Needless to say, nightscape photography requires rock-solid camera support, given the long exposure times. It’s no surprise that I use Really Right Stuff gear—enough said.
While in the field, enjoy yourself and be sure to play around. Consider panos, star stacking, time lapse, sliders, focus stacking, blending, composites, tracking, and deep space astrophotography. Go where no photographer has gone before and remember: You are a photographer, not a photocopier! So be original and score the next great image, rather than showing up in the next “Insta-repeat” grid.
This article would not be complete without some attention to post processing.
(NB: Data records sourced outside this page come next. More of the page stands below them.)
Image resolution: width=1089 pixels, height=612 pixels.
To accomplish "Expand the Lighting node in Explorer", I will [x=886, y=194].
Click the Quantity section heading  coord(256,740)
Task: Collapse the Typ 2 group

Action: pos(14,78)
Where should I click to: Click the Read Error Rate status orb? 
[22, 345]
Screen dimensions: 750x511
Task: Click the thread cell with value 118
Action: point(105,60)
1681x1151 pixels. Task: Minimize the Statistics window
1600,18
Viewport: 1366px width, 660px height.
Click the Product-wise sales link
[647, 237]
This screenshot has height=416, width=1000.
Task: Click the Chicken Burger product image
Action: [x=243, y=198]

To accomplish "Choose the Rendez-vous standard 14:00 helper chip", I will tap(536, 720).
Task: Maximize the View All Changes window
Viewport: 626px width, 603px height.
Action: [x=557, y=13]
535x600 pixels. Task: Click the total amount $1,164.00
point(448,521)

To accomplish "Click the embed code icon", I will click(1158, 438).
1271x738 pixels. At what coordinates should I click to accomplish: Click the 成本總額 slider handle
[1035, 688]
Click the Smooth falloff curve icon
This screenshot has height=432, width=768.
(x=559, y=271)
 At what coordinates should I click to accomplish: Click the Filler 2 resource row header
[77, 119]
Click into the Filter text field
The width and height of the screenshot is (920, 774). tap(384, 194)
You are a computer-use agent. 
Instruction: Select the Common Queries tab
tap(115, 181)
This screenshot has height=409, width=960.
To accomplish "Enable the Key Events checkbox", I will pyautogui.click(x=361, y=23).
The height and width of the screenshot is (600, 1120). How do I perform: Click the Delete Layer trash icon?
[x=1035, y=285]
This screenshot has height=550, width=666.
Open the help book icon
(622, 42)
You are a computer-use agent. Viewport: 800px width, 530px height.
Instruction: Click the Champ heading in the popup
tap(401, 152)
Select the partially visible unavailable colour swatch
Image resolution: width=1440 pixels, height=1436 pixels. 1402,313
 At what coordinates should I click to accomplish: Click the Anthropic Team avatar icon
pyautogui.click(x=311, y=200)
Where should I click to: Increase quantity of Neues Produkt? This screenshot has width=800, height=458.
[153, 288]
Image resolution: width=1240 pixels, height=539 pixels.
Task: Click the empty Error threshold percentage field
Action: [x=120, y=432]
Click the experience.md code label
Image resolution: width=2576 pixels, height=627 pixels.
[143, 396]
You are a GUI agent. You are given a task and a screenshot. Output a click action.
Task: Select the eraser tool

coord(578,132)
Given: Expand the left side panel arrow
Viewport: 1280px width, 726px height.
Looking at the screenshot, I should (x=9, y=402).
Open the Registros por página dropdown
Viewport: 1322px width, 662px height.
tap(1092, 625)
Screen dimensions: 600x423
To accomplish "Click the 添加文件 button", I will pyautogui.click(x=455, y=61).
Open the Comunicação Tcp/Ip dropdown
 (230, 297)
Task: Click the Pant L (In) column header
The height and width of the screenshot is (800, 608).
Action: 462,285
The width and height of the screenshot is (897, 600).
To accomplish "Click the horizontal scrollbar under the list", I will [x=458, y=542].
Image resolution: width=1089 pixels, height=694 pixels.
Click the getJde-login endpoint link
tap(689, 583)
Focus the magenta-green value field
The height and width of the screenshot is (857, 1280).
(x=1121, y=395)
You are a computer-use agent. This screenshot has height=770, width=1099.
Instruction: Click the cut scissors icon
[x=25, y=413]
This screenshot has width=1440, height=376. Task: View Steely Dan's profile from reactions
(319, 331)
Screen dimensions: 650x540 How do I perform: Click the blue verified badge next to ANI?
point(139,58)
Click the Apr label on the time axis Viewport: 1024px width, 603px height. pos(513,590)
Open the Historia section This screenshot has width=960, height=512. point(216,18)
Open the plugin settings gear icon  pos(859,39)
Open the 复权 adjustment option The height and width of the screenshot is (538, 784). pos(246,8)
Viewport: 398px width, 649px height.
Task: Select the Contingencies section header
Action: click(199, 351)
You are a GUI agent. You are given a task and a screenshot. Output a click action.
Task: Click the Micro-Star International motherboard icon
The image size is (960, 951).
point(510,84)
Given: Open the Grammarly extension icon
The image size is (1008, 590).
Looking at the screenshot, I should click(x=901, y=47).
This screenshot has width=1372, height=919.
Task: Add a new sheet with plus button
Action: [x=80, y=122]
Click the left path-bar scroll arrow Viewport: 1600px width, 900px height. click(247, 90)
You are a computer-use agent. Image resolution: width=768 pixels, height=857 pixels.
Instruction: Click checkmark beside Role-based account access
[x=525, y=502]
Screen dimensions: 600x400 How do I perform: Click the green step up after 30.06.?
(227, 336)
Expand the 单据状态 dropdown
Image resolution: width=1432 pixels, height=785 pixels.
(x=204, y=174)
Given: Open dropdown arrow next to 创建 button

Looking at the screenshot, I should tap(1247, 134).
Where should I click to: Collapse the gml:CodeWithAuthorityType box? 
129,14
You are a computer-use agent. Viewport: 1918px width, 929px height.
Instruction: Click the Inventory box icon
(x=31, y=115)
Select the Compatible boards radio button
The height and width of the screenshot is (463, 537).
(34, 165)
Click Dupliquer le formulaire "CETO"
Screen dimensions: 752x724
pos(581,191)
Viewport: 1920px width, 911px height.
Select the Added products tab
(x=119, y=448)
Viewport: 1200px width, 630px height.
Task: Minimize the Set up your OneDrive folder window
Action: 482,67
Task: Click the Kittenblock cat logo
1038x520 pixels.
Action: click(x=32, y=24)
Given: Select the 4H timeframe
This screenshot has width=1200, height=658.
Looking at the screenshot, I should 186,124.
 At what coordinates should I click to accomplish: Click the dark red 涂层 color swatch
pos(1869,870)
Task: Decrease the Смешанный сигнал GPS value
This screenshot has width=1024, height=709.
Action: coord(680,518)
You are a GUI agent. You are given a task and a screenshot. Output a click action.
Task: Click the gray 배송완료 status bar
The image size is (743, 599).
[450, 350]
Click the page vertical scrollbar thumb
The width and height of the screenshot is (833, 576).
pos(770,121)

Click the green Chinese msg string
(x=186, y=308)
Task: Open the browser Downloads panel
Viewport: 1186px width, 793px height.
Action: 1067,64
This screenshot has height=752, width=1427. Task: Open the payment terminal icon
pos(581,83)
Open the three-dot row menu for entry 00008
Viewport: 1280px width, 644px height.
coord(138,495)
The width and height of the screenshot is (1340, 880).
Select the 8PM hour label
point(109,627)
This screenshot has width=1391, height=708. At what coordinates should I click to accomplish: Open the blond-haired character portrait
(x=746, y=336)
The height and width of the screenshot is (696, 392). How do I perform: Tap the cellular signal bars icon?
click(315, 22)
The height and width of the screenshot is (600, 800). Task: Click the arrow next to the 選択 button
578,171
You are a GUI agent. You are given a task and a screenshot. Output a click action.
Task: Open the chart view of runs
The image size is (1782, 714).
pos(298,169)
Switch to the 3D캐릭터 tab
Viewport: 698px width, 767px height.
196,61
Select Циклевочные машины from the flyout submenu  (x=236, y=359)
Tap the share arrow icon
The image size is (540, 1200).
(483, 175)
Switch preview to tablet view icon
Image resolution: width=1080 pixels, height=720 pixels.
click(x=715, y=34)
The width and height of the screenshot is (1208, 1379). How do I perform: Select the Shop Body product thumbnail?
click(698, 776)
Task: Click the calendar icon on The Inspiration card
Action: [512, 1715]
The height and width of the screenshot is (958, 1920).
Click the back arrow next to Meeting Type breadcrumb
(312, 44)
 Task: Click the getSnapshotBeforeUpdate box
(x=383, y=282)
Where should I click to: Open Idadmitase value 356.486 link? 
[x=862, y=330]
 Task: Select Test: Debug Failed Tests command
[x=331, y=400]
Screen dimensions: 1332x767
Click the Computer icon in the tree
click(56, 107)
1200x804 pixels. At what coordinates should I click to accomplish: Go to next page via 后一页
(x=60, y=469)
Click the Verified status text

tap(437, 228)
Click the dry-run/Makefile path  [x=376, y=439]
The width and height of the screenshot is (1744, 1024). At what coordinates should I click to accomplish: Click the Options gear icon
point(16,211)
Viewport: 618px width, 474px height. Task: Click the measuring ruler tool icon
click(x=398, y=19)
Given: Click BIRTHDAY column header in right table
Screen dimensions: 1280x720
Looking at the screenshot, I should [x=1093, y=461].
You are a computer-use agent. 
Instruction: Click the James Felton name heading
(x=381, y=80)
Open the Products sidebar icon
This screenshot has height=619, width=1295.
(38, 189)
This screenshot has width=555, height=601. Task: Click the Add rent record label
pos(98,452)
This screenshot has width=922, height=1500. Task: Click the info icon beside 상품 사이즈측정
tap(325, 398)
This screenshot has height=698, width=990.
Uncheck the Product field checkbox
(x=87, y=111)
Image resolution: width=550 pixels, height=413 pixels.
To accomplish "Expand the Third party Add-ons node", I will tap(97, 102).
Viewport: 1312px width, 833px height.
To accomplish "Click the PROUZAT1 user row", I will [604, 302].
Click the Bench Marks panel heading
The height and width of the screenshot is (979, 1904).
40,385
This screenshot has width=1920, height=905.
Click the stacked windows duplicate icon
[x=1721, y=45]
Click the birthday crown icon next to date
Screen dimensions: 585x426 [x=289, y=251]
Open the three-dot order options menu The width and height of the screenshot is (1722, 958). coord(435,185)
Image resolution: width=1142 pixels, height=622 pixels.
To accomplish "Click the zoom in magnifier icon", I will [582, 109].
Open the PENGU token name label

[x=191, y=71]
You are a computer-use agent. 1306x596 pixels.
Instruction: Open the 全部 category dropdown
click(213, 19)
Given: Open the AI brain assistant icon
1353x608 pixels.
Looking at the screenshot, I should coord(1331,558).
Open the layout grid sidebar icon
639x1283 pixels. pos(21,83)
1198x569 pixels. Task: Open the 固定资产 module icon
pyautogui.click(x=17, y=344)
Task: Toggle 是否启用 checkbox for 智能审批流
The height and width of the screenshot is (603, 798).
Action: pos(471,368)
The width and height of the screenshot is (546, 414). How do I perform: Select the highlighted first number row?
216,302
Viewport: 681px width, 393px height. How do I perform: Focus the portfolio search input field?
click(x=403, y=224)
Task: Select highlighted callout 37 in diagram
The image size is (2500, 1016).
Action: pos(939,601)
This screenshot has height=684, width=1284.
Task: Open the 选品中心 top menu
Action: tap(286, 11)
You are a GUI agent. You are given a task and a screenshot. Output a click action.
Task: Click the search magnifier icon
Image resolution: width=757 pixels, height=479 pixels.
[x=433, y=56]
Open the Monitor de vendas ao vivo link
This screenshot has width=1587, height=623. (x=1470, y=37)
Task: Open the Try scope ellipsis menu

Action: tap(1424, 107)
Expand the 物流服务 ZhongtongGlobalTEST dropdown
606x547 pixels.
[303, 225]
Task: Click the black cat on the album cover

In a book I recently finished reading , Dawn to Dusk, by Glenn Randall, I appreciated his observation that, “Shooting the night in color, is like shooting the day in black and white.” So his question is, what shade of gray best represents a clear sky, or what shade of blue best represents a star-filled night sky? A worthy question and one ultimately answered by the artists personal interpretation of the scene.
Post processing problems that I see in many new nightscape photographers is their excess use of contrast, clarity, sharpness, and saturation. I have worked with students in the field, confirming that their histogram looked perfect, only to see the final processed image look baked and blocked up. With a few simple adjustments they were amazed at what they could achieve. So first, become a student of the work and artists you admire, even going so far as trying to match the tonality of one of your own images to that of a favorite found online.
While I prefer a more natural processing, I admittedly embellish my captures well beyond what my naked eye would have perceived at the scene. But that is what makes nightscape photography so alluring. This is the art of seeing in the dark!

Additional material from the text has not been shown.